中央線の場合、路線の性質が他と比較して大きな違いがある。まず、緩行線がある複々線区間が短い。
複々線になっている区間は三鷹以東に限られ、それ以外の区間は複線となっている。
また、沿線人口が多いのも独特の特徴といえる。中央線快速は東京~高尾間を運転系統の基本としているが、その沿線人口は全線にわたって多い。普通の快速はもとより、特快などであっても、高速運転ができない。
加えて、駅間距離が短いことが、列車全体の表定速度を下げている。中野から立川までの区間は、約1~2㎞ごとに駅がある。
そのため、加速が終わった頃には次の駅に接近するというサイクルが繰り返される。
こうした理由から中央線快速の電車が他の路線に比べて遅いのである。
地理的にも物理的にも表定速度が上がらないことから、「快速」であってもその役割が薄くなってしまうのである。
本数は多い!
ただし、中央線快速ならではのメリットもある。それは運行本数の多さだ。山手線のように日中でも5分に1本は走っている。「特別快速」についても、日中は毎時5本走っている。

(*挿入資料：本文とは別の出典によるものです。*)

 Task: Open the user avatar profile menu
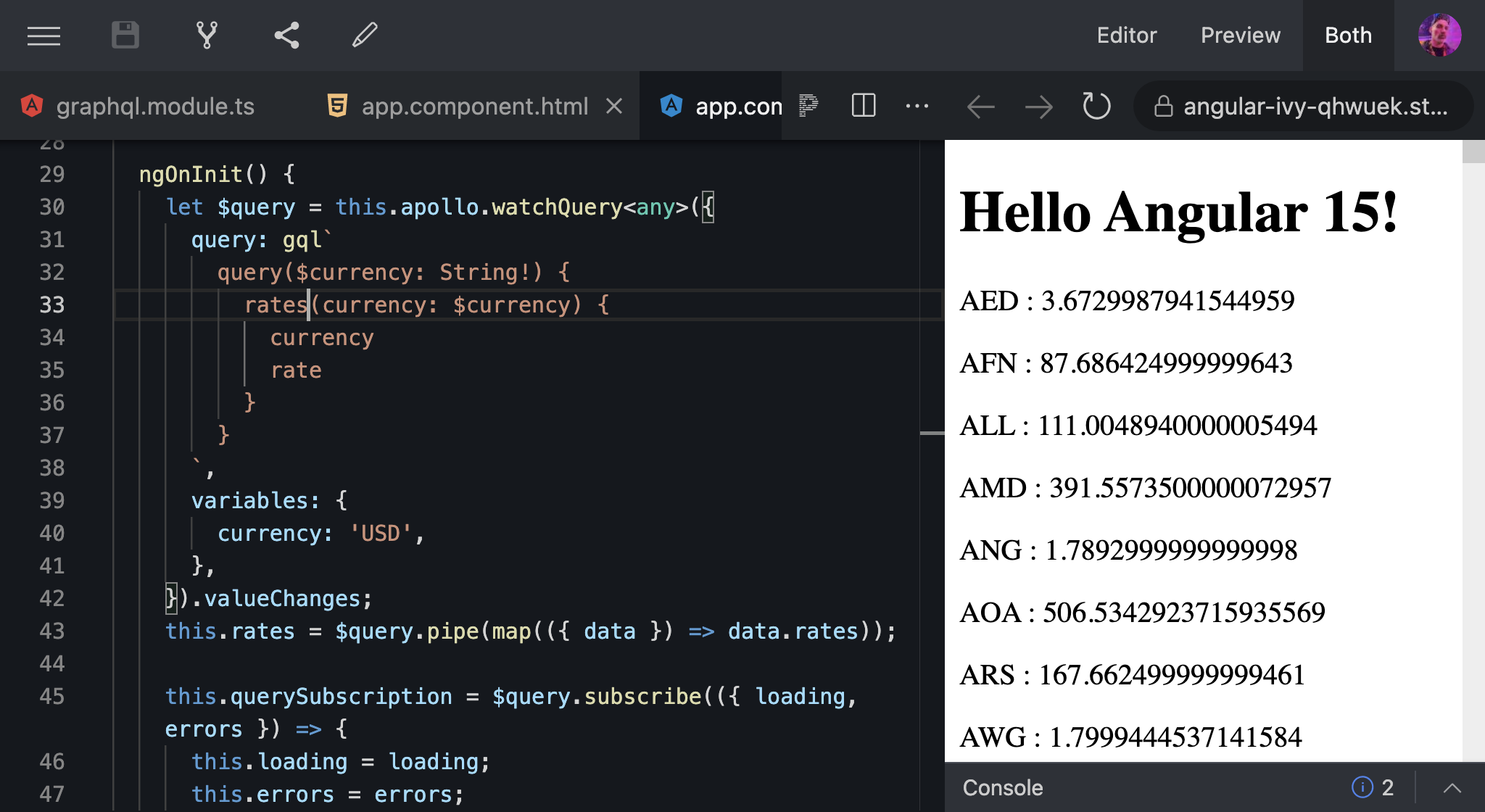tap(1439, 36)
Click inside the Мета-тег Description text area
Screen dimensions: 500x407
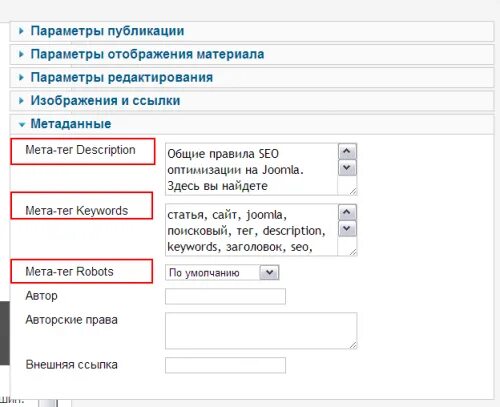[252, 169]
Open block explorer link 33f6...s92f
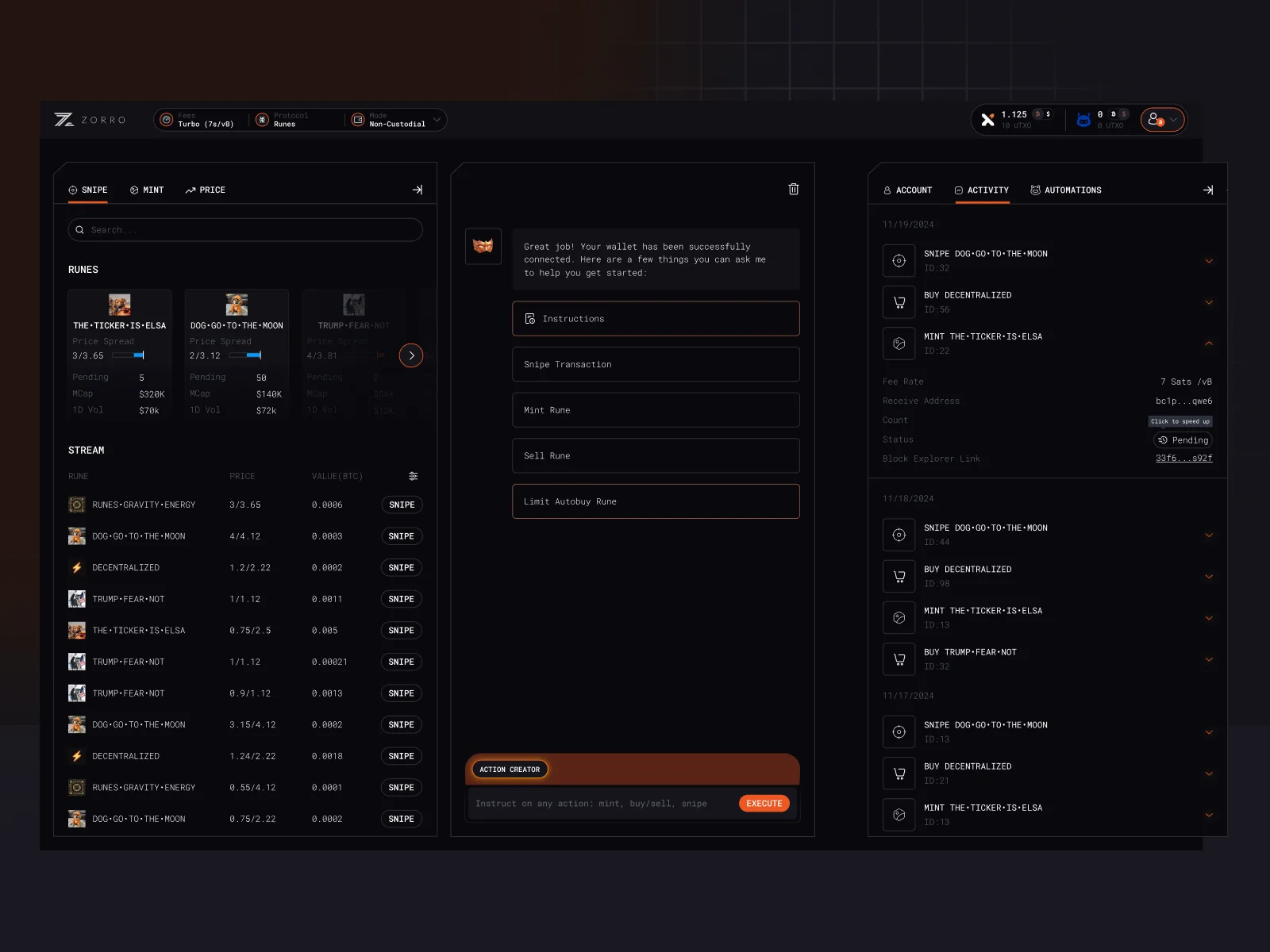Viewport: 1270px width, 952px height. click(x=1183, y=459)
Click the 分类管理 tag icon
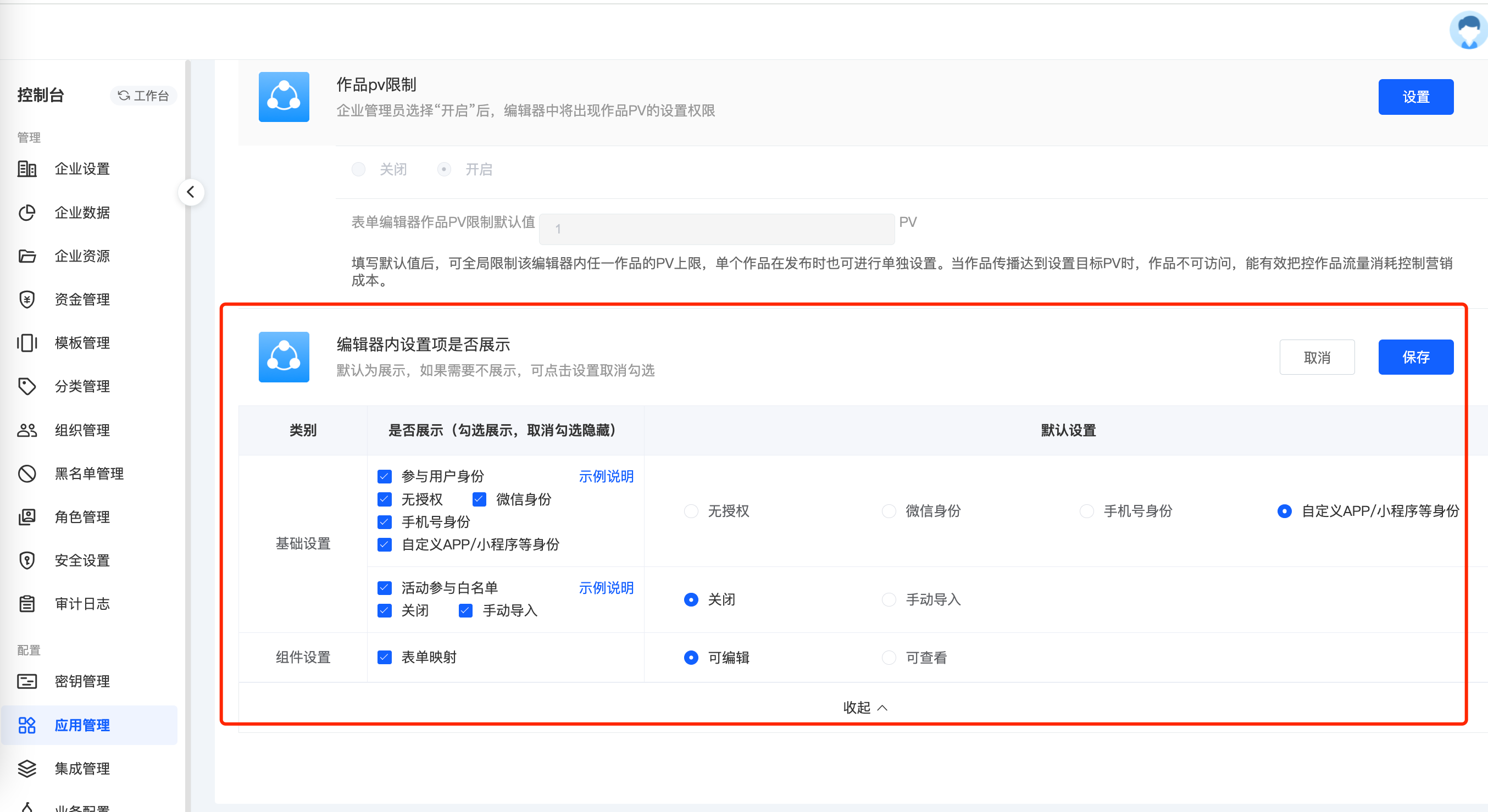 pyautogui.click(x=26, y=386)
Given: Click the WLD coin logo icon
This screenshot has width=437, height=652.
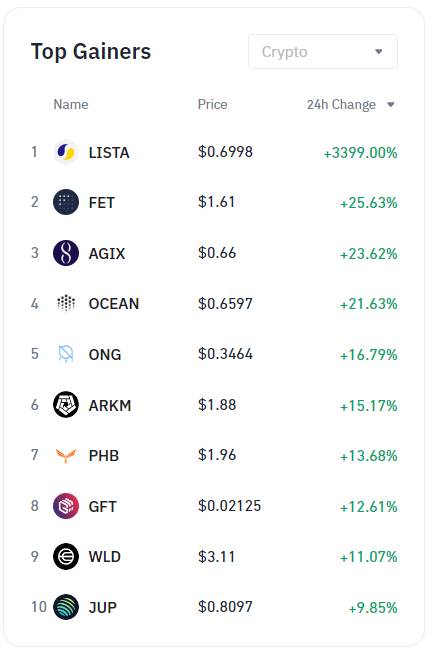Looking at the screenshot, I should [66, 556].
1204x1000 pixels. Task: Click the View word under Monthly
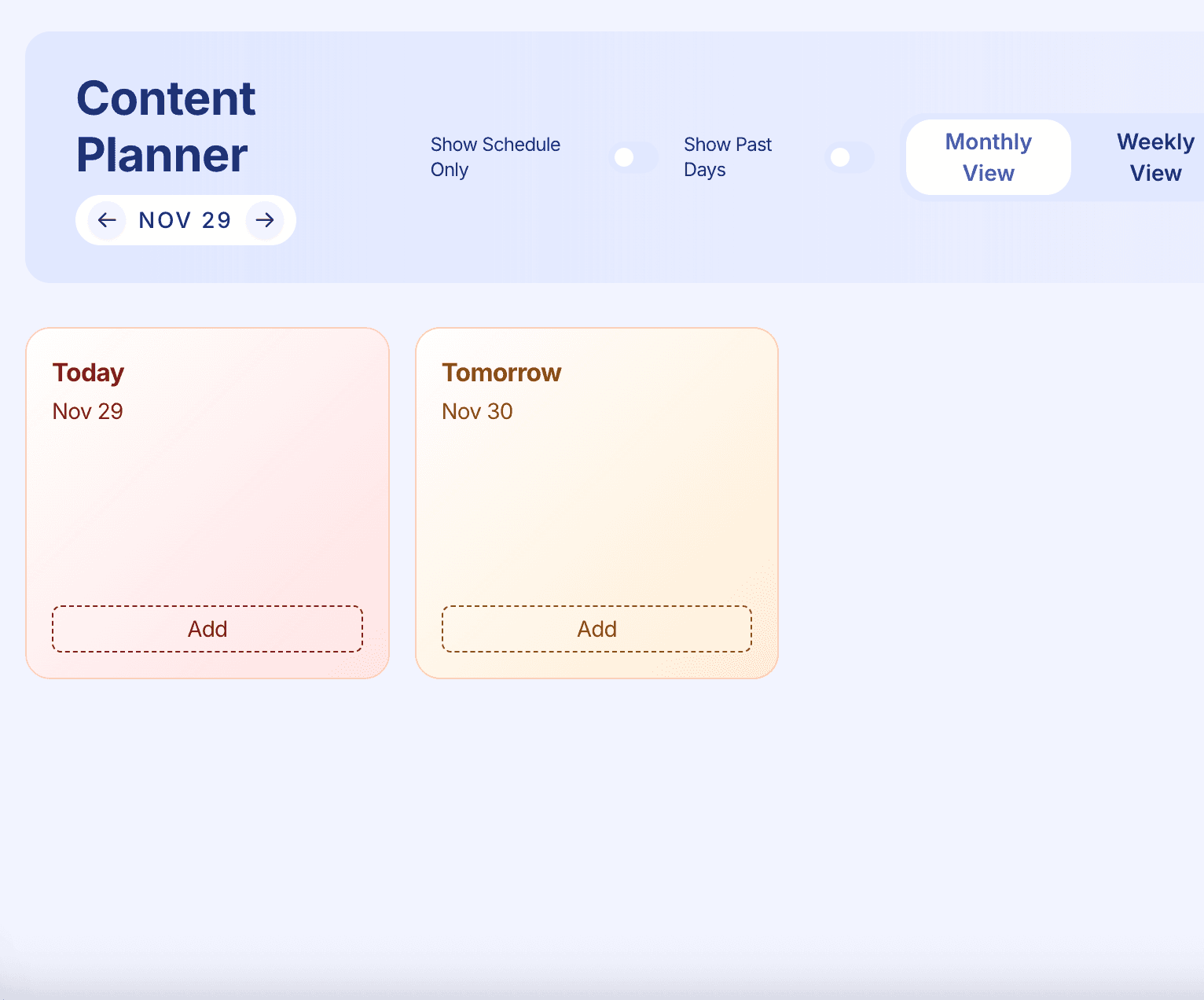[989, 173]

他の路線の場合、総武線快速、常磐線快速などは日中毎時5本、上野東京ラインでも8本程度である。それに比べて中央線の場合は各駅停車の路線並に走っている。
距離に対する所要時間がかかってしまうという欠点はあるものの、本数が多いことによって駅のホームでの待ち時間が少ないという点は大きなメリットではないだろうか。
駅のホームは、冬は寒く、夏は暑い。早く電車に乗りたいと誰もが思うような環境だろう。
そんな中で、直近の電車を逃したとしてもすぐに後続の電車がやってくるというダイヤは魅力的ではないだろうか。